Congressional aides told college lobbyists in a telephone call Thursday that the proposed interest-rate cut would cost an estimated $6 billion over five years. That's down significantly from the $18 billion to $30 billion that earlier iterations of the plan had been reported to cost, and some of that reduction has been achieved by phasing the cut in over five years (rather than making it immediately), limiting the reduction to subsidized Stafford loans (as opposed to Perkins and parental loans) and undergraduates, and by excluding consolidated loans.

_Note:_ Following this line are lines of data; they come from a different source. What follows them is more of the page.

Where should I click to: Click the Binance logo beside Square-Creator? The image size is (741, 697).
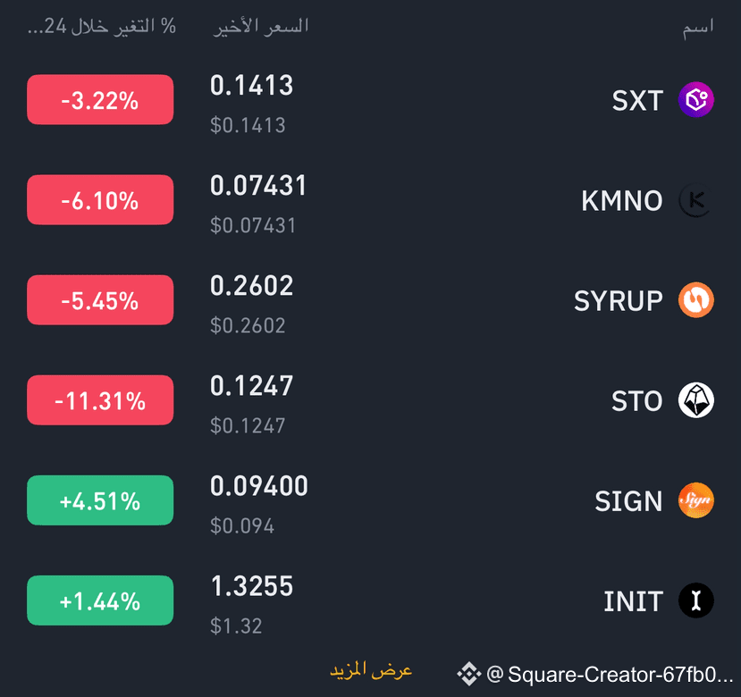pos(468,674)
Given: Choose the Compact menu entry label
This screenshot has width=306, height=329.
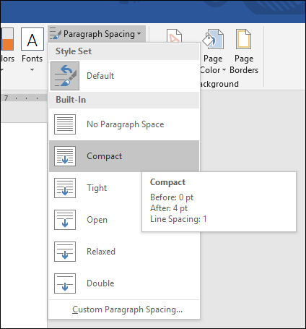Looking at the screenshot, I should pyautogui.click(x=105, y=156).
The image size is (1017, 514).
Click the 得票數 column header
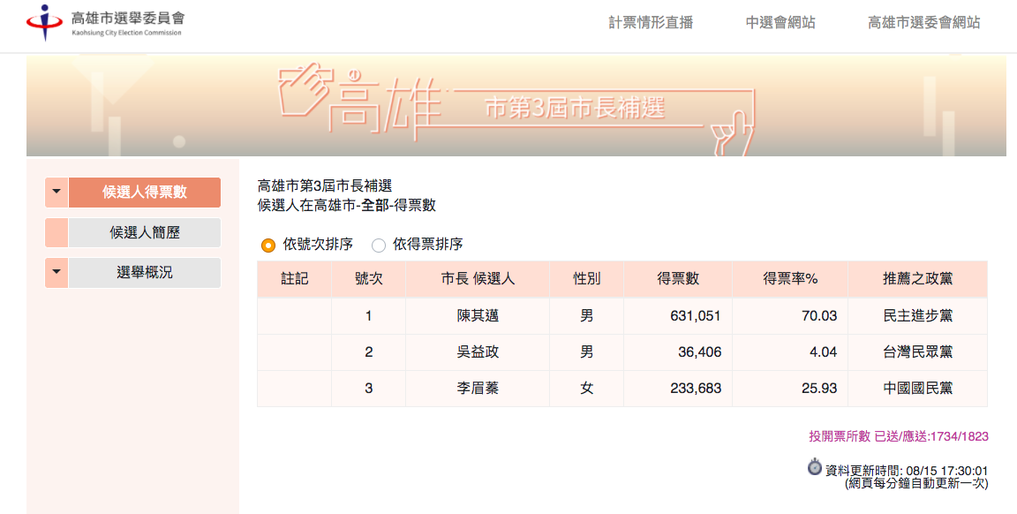tap(678, 278)
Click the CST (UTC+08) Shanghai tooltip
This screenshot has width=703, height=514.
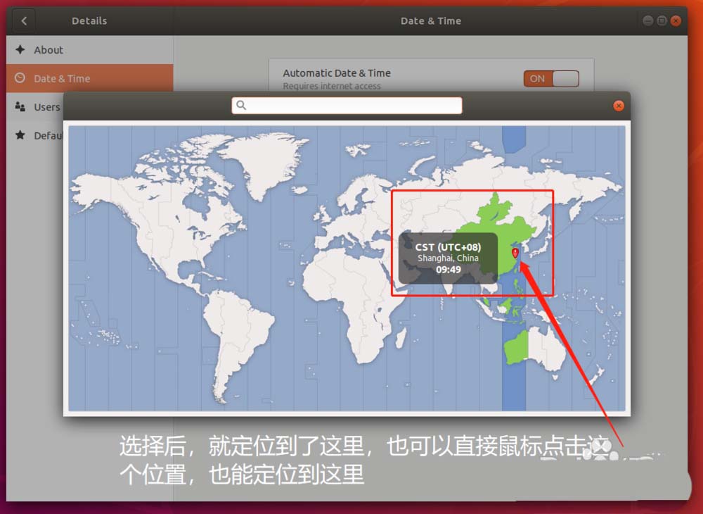(x=448, y=257)
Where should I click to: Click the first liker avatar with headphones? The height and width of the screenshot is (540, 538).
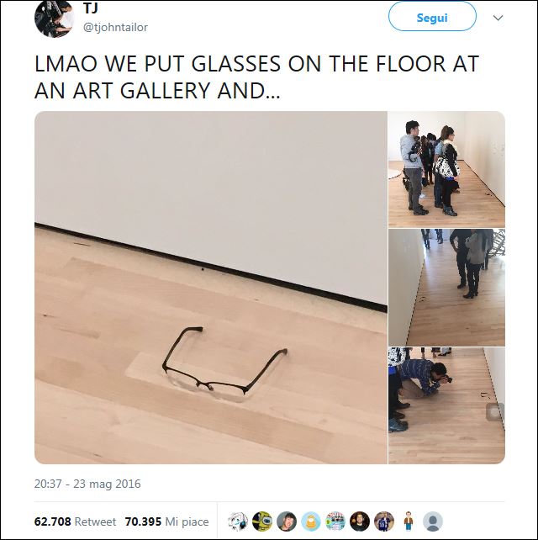pos(238,521)
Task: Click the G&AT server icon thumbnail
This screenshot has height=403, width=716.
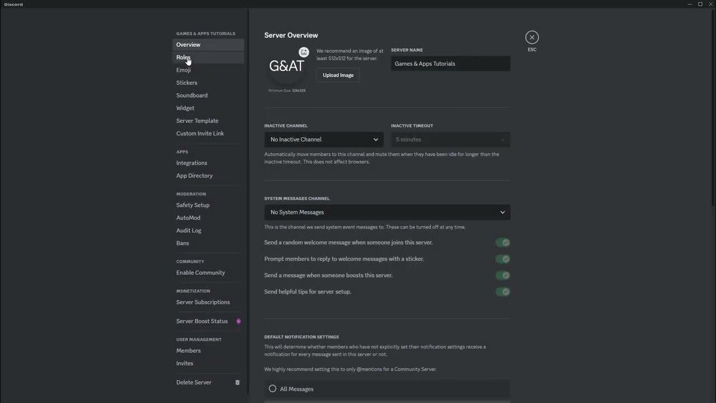Action: [x=286, y=66]
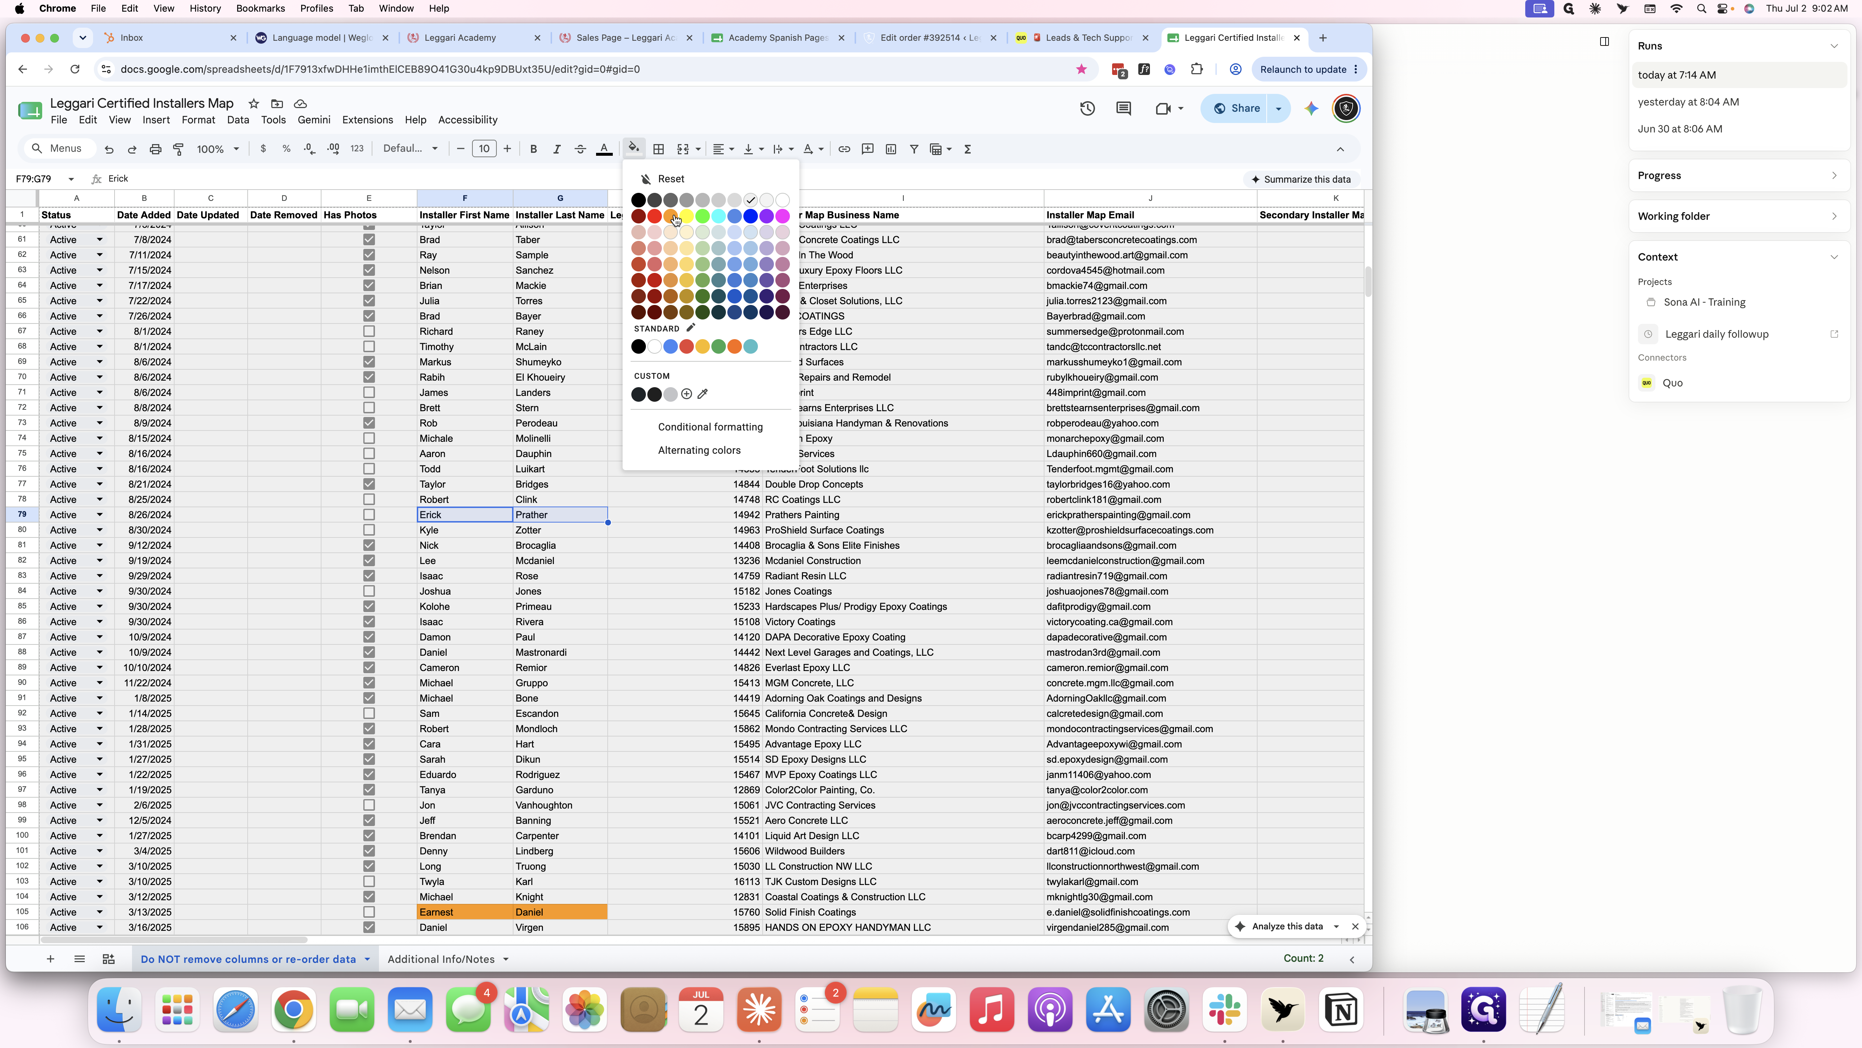Uncheck Has Photos box for Ray Sample
This screenshot has width=1862, height=1048.
(369, 255)
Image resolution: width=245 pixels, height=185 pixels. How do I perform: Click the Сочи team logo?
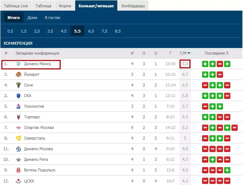click(x=18, y=85)
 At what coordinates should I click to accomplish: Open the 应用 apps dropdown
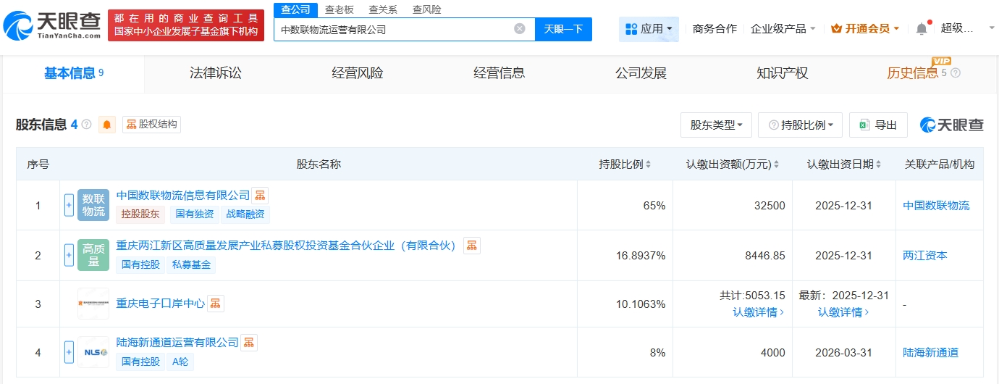[x=649, y=29]
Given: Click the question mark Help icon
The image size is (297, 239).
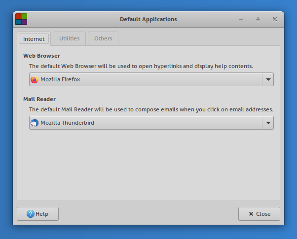Looking at the screenshot, I should coord(31,214).
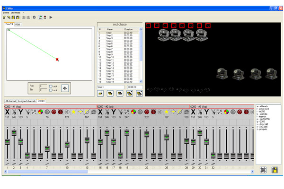Select 'a - all heads' group in list
Screen dimensions: 284x189
coord(264,106)
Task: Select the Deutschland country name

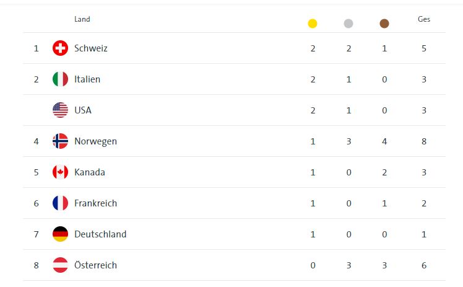Action: [100, 234]
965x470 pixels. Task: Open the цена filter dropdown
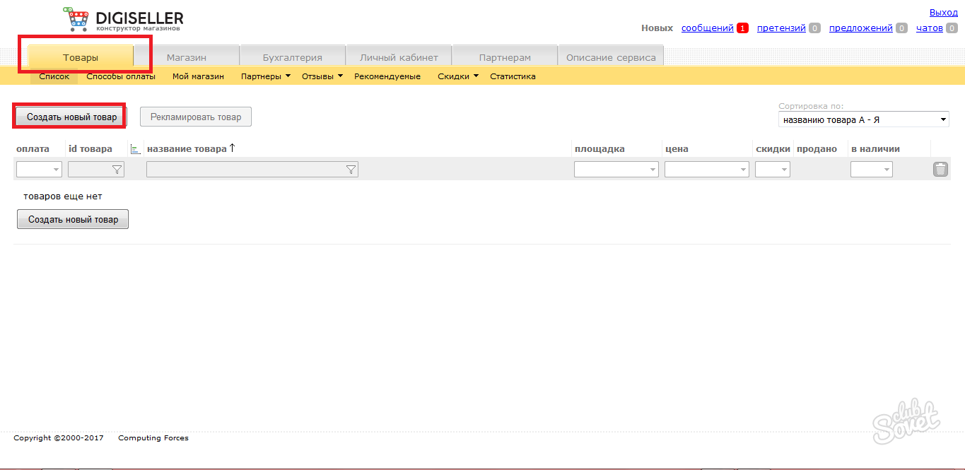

But some college officials said they worried that the plan might end up helping even fewer students, once all the details of the proposal spill out. On Thursday, Democratic officials provided few specifics about the proposal, most notably providing no information about how they planned to pay for the cut. (Among the other changes that Democrats have promised in the 110th is to strictly enforce rules that require all legislation that costs money to include offsetting savings.) House aides said the decision about how to pay for the rate cut would be made by the party's Congressional leaders.
The proposal excites advocates for students. In a report released today, the U.S. PIRG's Higher Education Project trumpets the benefits for borrowers as a significant step toward attacking the problem of mounting student debt.
“Over the past decade we have asked America’s college students to shoulder a heavy burden of debt to pay for college,” said Luke Swarthout, U.S. PIRG's higher education advocate. “Cutting interest rates on student loans will help millions of working and middle-class students and their families by saving them thousands of dollars in student loan payments.”
College lobbyists, too, said they were pleased, especially from a symbolic standpoint, that Democratic leaders were putting aid for students at or near the top of their to-do list in the new Congress (the interest-rate cut is one of a small number of key actions that the party has vowed to take in its first 100 hours of legislative activity, which is expected to stretch out for a couple weeks).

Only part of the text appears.